# Anybody Travelled to Germany on JobSeeker Visa??



## brahma12

Hi Everyone ,

I am a software professional working in India (Bangalore).
I have planes to work and live in germany .
I heard about Germany Job seeker Visa.
Does any body travelled to Germany on Job Seeker Visa?
If you travelled on Job Seeker Visa, how are the situations ? and is it right way ?
Please give the information on this .
Thanks in Advance!!!


----------



## James3214

This is quite a hot topic on here and there have been previous threads about it. 
Check out the following and also use the search option.
http://www.expatforum.com/expats/ge...-german-jobseeker-visa-eu-blue-card-visa.html

Judging from the discussion, I don't think many have been successful in their applications, but I would also like to hear from those that did manage to get one of these visas and even more important that they found a job with it.

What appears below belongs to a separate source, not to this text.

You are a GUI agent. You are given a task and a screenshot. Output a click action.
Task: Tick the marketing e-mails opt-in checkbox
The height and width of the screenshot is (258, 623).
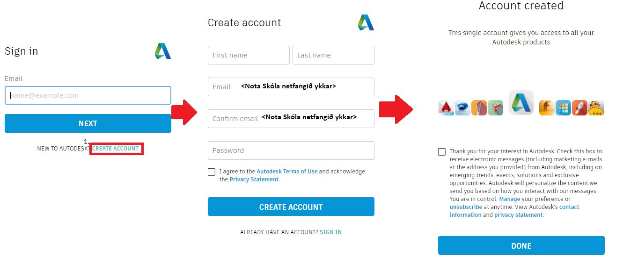pos(442,152)
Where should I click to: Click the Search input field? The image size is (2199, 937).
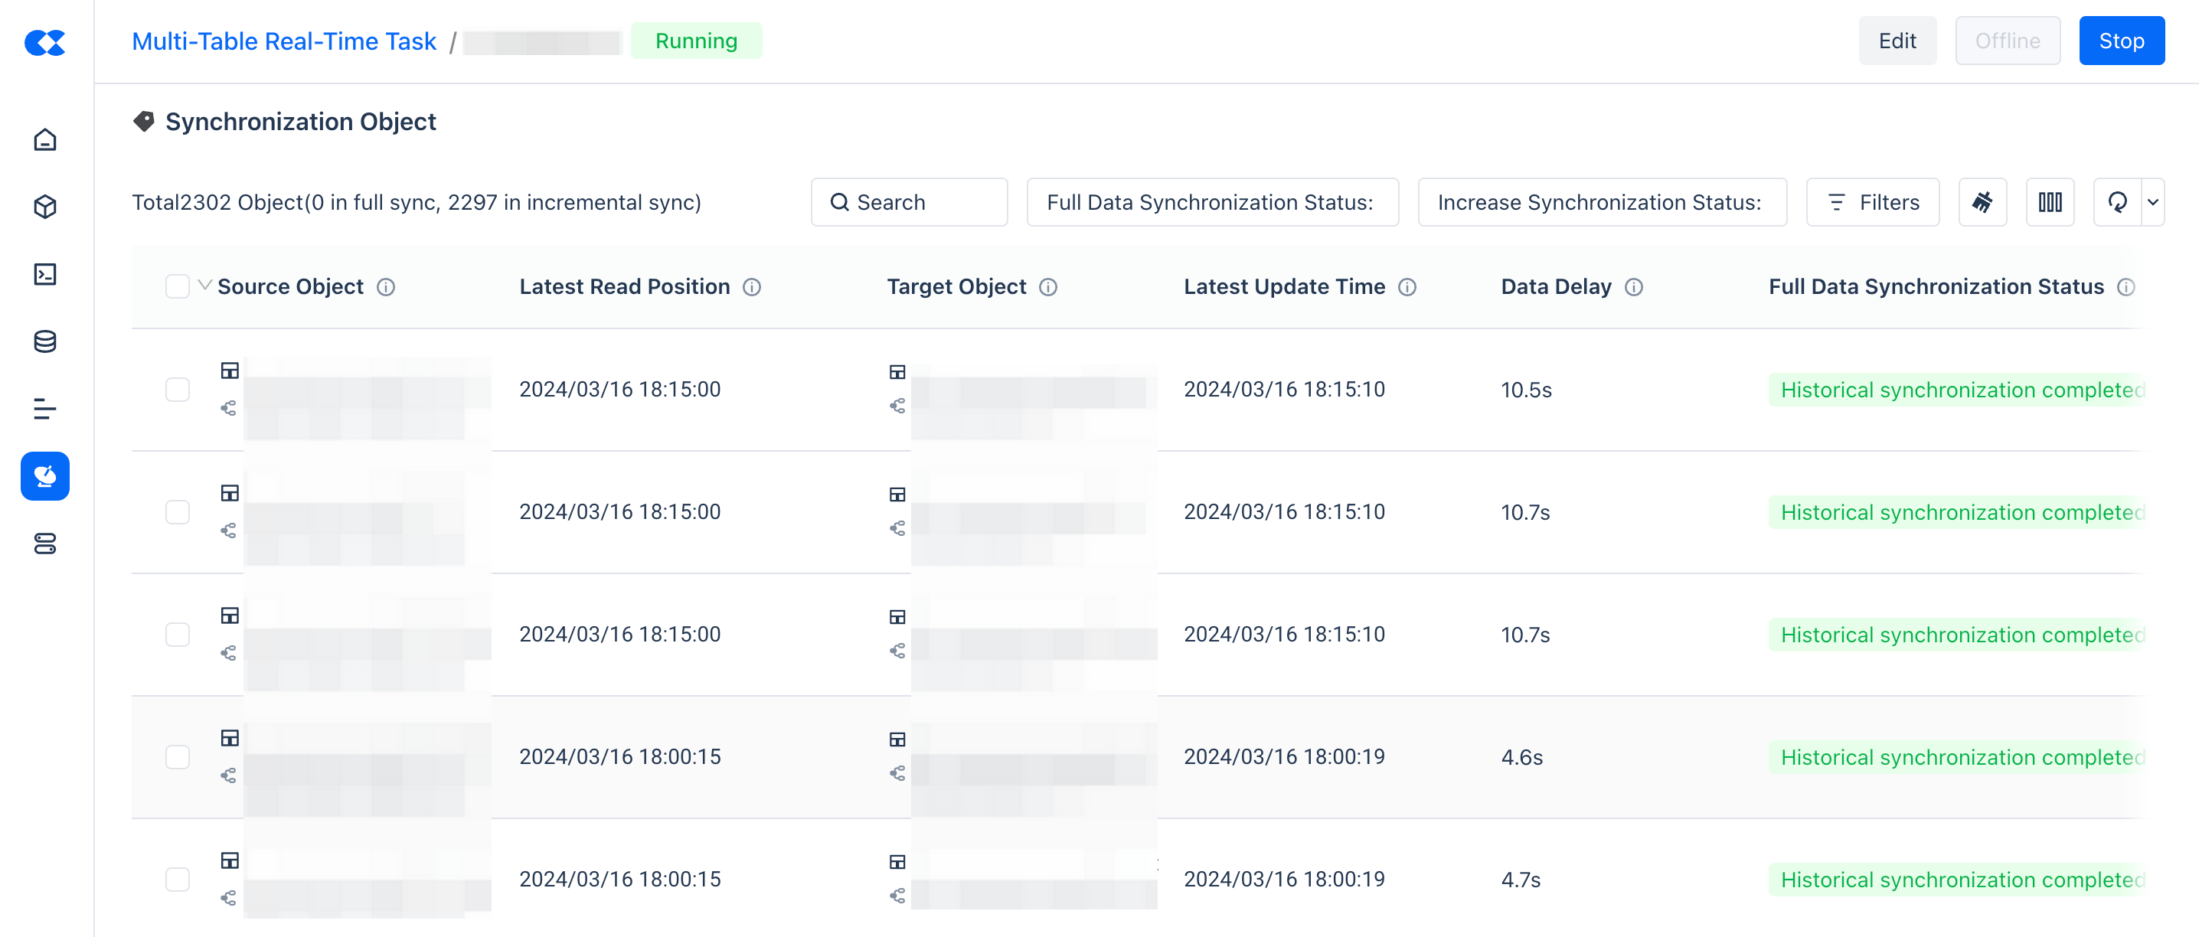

I have'nt heard of any so far!


----------



## jbabyme

You can travel through Job seeker visa , you should know the basic german otherwise it is very tough to live in Germany and German's are a little bit rude people.


----------



## brahma12

Thanks Guys for your response!
Here the only question we need to think is "after moving to Germany on a Job Seeker Visa, if we did not get success then it will be a big trouble.." 
Actually i am looking here for the people who are currently searching job in Germany on Job Seeker Visa.


----------